The mean absolute difference between the readings done by the parent and the nurse with the home thermometer was 0.44 ± 0.61 °C, and 33% of the readings differed by ≥ 0.5 °C. The mean absolute difference between the readings done by the parent with the home thermometer and the nurse with the hospital thermometer was 0.51 ± 0.63 °C, and 72 % of the readings differed by ≥ 0.5 °C. Using the home thermometer, parents detected fever with a sensitivity of 76% (95% CI 50–93%), a specificity of 95% (95% CI 84–99%), a positive predictive value of 87% (95% CI 60–98%), and a negative predictive value of 91% (95% CI 79–98 %). In comparing the readings the nurse obtained from the two different tympanic thermometers, the mean absolute difference was 0.24 ± 0.22 °C. Nurses detected fever with a sensitivity of 94% (95 % CI 71–100 %), a specificity of 88% (95% CI 75–96 %), a positive predictive value of 76% (95% CI 53–92%), and a negative predictive value of 97% (95%CI 87–100 %) using the home thermometer. The intraclass correlation coefficient for the three sets of readings was 0.80, and the consistency of readings was not affected by the body temperature.
The readings done by parents with a tympanic thermometer designed for home use differed a clinically significant amount from the reference standard (readings done by nurses with a model of tympanic thermometer commonly used in hospitals) the majority of the time, and parents failed to detect fever about one-quarter of the time. Tympanic readings reported by parents should be interpreted with great caution.
Parents and health care workers use temperatures measured by parents at home to determine if a child requires medical assessment. Health care workers sometimes make decisions about the need for investigations and hospital admission based on the temperature that parents report. This is especially true in the newborn or in the immunocompromised patient, where any temperature above the normal range can be indicative of bacterial infection.
Health care workers have used commercial tympanic thermometers in hospitals for over 15 years. These thermometers are quick and easy to use and minimize the risk of nosocomial infection. Tympanic thermometers are now available for home use at a cost of about $50 US. There are no published studies comparing measurements obtained with tympanic thermometers designed for home use to measurements obtained with other types of thermometers, or comparing readings obtained by parents with these instruments to those obtained by health care workers. The primary objective of this study was to determine the diagnostic accuracy of readings obtained by parents with a tympanic thermometer designed for home use.
The Health Research Ethics Board of the University of Alberta approved this study and parents and older children signed a consent form.
Traditionally, rectal temperatures have been used as the reference standard in pediatrics.

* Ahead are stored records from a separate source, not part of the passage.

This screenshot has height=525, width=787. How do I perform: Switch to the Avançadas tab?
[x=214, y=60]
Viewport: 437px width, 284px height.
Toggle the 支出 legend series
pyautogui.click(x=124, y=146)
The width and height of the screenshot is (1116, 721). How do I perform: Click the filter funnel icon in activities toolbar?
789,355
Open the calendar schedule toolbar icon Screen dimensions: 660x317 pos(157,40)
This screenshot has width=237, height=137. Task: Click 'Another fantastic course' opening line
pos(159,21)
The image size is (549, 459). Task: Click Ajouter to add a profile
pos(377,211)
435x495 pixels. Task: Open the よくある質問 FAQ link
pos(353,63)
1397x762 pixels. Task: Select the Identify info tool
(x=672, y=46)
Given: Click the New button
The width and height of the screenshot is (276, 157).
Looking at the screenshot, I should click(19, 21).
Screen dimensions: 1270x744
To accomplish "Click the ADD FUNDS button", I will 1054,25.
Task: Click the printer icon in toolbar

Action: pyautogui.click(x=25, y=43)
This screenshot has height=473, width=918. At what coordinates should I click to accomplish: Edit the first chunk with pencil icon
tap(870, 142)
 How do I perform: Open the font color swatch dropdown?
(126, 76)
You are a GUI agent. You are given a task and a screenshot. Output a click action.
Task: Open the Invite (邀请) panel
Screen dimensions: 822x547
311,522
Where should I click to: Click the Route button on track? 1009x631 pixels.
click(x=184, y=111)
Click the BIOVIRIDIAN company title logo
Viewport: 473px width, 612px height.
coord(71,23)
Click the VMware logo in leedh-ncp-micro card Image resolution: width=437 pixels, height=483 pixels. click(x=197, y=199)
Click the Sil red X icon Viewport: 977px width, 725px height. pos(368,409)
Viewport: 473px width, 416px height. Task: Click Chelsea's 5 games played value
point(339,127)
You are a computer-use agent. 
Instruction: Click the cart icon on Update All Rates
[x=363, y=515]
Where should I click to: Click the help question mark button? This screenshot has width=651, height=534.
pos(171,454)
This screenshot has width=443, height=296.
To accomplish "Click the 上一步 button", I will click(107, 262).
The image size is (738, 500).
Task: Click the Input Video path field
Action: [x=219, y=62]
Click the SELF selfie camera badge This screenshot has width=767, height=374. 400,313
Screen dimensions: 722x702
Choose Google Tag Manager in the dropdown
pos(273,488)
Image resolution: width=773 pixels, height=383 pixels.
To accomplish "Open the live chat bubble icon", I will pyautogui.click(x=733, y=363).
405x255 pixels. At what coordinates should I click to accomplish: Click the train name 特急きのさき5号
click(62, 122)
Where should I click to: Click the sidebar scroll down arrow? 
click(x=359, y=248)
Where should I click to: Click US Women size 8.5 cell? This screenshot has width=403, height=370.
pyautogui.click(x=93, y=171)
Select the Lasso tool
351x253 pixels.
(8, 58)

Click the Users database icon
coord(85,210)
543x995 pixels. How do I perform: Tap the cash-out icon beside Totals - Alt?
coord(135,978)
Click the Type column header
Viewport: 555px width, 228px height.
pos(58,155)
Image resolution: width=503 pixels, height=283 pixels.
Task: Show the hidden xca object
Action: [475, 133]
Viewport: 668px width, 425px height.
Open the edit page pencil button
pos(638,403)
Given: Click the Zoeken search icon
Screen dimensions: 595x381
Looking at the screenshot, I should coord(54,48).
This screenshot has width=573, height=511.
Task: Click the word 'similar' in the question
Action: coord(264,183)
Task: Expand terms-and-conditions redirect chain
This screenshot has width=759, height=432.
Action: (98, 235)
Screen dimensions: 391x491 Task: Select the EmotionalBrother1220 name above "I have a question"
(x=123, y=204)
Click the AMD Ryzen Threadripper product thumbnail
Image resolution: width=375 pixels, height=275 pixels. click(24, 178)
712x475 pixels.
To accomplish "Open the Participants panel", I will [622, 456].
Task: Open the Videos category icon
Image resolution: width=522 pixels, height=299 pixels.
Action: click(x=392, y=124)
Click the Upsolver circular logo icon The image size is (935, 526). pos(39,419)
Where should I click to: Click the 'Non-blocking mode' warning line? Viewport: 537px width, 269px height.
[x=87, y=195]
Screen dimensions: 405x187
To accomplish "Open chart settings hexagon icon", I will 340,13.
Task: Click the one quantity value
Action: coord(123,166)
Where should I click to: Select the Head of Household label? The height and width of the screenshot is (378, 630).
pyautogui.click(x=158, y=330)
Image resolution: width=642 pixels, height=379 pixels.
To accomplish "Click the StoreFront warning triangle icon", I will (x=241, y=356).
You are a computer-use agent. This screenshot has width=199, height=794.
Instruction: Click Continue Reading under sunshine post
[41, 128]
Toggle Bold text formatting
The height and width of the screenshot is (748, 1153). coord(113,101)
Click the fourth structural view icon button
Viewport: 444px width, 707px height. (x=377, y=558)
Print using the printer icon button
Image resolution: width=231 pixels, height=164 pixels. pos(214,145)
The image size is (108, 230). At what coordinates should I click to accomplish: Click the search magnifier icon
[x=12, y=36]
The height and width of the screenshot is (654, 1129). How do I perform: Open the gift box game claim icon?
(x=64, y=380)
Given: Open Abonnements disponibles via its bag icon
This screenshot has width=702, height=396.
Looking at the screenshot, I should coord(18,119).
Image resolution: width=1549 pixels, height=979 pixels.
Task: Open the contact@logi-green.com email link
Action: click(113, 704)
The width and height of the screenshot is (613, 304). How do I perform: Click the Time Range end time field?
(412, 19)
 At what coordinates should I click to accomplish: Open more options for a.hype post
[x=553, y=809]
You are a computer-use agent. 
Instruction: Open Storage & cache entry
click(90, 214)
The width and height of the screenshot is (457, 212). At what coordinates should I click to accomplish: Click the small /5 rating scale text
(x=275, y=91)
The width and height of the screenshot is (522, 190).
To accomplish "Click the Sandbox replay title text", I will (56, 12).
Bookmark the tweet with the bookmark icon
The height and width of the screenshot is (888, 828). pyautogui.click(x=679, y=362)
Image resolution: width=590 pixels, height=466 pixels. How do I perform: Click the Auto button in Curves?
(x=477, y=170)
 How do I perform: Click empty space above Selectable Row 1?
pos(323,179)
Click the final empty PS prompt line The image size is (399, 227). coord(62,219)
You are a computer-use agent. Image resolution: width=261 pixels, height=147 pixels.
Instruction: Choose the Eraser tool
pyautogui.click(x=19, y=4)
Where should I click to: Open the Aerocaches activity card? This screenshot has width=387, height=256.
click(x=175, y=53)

However, readings done by a nurse using a model of tympanic thermometer commonly used in hospitals were chosen as the reference standard for this study as they are easier to obtain than are rectal temperatures and tend to be closer to PA temperatures when the patient is febrile  or when the temperature is changing [2, 3], although the opposite may be true in the steady state .
Parents of patients from the General Pediatric Clinic, the Emergency Department, or on the inpatient units of the Stollery Children's Hospital were eligible for the study. Parents of febrile or afebrile children aged 6 months to 16 years were approached on the days when the study nurse was available, but preference was given to patients who were being assessed because of fever. Parents were not approached if it would be inconvenient for them to participate in the study, or if they did not communicate in English, but there were no other exclusion criteria.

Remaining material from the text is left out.